Disaster Recovery Plans (DRP) are predicated on systems and procedures working successfully together. If you're fortunate enough to have a plan, how do you keep it alive - because they seem to 'die' from a range of causes. In fact you could call them the 'fragile flower' of the computing environment. Which is kind of paradoxical, given that they are supposed to be your 'robust response to the most dire and unexpected events'. Actually that's the answer. Disaster Recovery Plans are (primarilly and often exclusively) designed to deal with disasters, and not designed (usually) to maintain themselves 'in-between' times.
It's not so much a disease that 'knocks over' DRP's but 'predation'. If the DRP includes hardware resources the sight of those idle 'ready to go' machines is an fatal temptation to the hard pressed organisation . But of course the 'fatal' consequences don't become apparent until you need the DRP to respond to some unpleasantness. But's that's not to discount the effect of 'drift' where your DRP isn't kept up to date with your changing business, or simply loss of knowledge about how to run it when the time comes. Sure you've documented the procedures, but where did you put that document - and has it been burnt/turned to pulp by floodwater/or sitting under several tons of highly compressed reinforced concrete? In fact, for that matter, where are you, and what particular condition are you in to co-ordinate things?
Is there an answer to the problem of keeping the DPR 'alive' and ready in your organisation? Perhaps, but the solution is not what you'd expect. If you turn over part of your DPR site to production activity (which is heresy in traditional DPR-land) you make it part of the 'active' landscape. In a Disaster you simply stop that aspect of production and switch the resources (and potentially the people) over to the 'Disaster Role'. I might add that of course we're talking about a physically remote site.
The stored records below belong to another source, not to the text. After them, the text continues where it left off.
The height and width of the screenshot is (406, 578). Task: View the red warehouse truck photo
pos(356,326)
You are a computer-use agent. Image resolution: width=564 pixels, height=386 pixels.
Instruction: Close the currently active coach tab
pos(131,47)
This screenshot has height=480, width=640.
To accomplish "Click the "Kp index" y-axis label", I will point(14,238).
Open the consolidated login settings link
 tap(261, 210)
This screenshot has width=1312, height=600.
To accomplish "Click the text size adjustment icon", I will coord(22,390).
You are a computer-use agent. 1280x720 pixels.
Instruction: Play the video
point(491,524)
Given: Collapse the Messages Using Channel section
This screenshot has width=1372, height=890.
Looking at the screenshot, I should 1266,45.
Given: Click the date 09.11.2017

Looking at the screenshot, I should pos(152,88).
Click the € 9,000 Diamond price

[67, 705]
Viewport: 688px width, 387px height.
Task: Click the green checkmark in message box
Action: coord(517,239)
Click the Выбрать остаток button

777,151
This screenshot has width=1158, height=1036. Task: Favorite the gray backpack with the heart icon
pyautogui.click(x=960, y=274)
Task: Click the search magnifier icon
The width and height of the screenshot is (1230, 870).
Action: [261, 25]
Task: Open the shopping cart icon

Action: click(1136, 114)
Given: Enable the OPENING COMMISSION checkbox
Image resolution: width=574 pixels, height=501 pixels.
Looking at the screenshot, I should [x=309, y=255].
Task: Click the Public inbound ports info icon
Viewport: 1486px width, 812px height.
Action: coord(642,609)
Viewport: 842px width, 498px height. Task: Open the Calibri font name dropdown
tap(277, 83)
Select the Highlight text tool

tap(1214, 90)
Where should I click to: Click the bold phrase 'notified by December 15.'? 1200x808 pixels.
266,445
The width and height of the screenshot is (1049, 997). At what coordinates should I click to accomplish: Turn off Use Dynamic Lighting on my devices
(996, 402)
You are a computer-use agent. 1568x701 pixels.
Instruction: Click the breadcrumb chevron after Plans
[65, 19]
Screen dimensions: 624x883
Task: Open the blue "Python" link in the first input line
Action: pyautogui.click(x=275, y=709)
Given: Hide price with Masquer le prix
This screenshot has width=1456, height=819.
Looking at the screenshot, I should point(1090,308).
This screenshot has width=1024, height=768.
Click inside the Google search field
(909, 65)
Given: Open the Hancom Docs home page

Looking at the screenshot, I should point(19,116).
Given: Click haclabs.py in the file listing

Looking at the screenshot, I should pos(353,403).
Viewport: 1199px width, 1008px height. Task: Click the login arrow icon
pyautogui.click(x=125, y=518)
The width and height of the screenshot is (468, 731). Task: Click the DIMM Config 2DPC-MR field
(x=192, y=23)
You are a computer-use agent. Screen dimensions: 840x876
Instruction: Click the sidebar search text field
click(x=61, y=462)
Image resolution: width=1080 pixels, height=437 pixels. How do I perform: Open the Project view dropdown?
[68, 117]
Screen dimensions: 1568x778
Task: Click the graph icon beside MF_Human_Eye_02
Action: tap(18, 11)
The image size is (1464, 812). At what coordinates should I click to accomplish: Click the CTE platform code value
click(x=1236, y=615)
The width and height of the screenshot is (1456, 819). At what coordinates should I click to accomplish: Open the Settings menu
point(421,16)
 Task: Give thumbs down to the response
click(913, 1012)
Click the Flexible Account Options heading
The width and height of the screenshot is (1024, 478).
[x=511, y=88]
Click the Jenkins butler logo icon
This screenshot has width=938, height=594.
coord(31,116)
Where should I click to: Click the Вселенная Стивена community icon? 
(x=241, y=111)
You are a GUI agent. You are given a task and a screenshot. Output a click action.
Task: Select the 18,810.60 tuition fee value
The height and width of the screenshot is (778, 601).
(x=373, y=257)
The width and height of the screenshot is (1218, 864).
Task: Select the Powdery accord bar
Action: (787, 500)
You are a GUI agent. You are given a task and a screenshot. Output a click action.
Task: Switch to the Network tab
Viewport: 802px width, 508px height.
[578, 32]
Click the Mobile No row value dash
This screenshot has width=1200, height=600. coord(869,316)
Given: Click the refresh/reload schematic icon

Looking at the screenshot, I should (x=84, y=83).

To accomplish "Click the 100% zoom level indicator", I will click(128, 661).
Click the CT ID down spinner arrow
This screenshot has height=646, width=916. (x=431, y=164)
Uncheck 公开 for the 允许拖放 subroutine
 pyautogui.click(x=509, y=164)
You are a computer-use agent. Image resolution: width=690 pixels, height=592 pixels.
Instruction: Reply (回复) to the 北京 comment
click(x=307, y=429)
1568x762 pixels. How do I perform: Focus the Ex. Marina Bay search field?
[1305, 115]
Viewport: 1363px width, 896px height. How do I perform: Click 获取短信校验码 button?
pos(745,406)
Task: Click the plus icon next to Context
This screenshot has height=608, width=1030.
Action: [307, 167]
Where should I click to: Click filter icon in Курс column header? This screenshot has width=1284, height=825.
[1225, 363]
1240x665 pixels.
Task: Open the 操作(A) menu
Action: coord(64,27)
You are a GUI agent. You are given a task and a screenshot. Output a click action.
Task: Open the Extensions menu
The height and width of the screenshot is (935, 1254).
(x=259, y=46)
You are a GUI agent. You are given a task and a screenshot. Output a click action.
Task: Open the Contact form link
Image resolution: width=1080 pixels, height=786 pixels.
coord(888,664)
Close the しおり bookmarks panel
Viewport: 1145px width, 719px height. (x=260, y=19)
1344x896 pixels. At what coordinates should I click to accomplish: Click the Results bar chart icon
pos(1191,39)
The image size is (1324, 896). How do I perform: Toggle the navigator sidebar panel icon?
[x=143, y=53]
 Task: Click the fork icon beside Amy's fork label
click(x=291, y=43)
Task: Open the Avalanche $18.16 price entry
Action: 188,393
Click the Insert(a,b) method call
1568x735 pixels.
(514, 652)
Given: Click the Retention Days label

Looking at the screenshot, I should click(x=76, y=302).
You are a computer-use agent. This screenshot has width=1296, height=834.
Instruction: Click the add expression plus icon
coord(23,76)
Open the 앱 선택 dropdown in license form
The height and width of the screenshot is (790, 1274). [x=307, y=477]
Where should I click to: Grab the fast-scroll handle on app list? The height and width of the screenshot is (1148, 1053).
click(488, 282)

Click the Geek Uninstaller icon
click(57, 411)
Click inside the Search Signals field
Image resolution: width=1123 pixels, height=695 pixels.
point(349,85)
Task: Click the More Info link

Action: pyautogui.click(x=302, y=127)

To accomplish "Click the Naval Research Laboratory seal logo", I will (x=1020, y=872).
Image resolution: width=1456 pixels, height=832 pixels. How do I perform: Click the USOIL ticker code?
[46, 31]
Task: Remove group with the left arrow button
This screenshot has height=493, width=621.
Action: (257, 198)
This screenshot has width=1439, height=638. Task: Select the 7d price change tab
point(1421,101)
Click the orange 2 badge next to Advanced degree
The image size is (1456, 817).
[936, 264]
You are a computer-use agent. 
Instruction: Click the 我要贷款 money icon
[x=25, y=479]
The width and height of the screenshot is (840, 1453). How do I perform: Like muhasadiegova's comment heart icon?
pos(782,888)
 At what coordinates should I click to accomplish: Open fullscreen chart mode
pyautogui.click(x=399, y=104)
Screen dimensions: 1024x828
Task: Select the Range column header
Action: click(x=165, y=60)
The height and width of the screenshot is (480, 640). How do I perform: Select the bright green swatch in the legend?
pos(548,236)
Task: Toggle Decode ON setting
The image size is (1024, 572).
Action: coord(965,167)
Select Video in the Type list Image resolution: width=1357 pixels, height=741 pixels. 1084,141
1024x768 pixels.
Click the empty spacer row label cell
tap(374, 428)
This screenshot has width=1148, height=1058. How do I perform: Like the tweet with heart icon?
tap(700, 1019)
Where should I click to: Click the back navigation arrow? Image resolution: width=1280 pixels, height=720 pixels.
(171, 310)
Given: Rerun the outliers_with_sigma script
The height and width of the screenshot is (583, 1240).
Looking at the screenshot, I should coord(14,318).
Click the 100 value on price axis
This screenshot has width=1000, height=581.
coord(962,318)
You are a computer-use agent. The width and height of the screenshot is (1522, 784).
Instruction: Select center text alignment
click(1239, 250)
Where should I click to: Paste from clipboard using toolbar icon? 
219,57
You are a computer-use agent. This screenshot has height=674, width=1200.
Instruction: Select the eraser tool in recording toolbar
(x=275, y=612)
I'd argue that it would be good to have the people using that part of the system there as well (and have them trained in running the switch-over), but it's not essential. So how do you stop that capacity from being turned from 'discretionary production' to 'essential production'. Well it's the same issue as the poaching of equipment in the first scenario - it has to be managed. But there are advantages in putting the DRP in the 'active landscape', and that's what I'll expand on shortly. And yes there will still need to be 'duplicate' embargoed equipment and systems within the DRP site, which means that we are talking about a complex solution.